Another commentator from Shandong, one of the relatively developed eastern provinces and a major destination for planned power exports from the west, said that capacity utilisation in the province would fall below 50% when the new transmission lines from west to east start to operate.
These comments highlight a key finding of Greenpeace research: almost all provinces in Northwest, Southwest and Central China plan to export large amounts of power, but there isn’t going to be a supply deficit anywhere in the country.
Hence, the same market is supplied four times over by the provinces’ own generation capacity and by planned exports from different parts of the country.
Fuel to the fire
Most of these export plans rely on so-called ‘ultra-high voltage transmission lines’ that are scheduled to be completed and begin operation next year. Their completion is bound to make the overcapacity situation even more acute.

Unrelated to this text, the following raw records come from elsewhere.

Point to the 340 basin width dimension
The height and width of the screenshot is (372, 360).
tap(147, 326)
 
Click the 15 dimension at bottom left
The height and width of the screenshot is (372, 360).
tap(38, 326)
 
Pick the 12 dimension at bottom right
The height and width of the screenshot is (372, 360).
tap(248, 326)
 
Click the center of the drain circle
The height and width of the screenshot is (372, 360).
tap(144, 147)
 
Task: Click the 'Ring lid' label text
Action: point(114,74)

The transmission lines will also further accelerate the fall in China’s coal imports, as approximately 100 million tonnes per year of coal use will be eliminated in the coastal provinces where power plants have been importing coal.
This massive overinvestment in coal-fired power and the resulting overcapacity is exacerbating the problem of ‘wasted’ wind and solar power, as grid operators too often fail to prioritise renewable energy sources over coal.
Overall, the slow progress in bringing China’s coal power industry to heel is a symptom of the Chinese government’s conflicting priorities of maintaining the extremely high level of capital spending that makes up 50% of the country’s GDP, and reducing overcapacity in a range of industries.
So far, the allure of loose credit has trumped administrative controls, but the government seems determined to take stronger measures.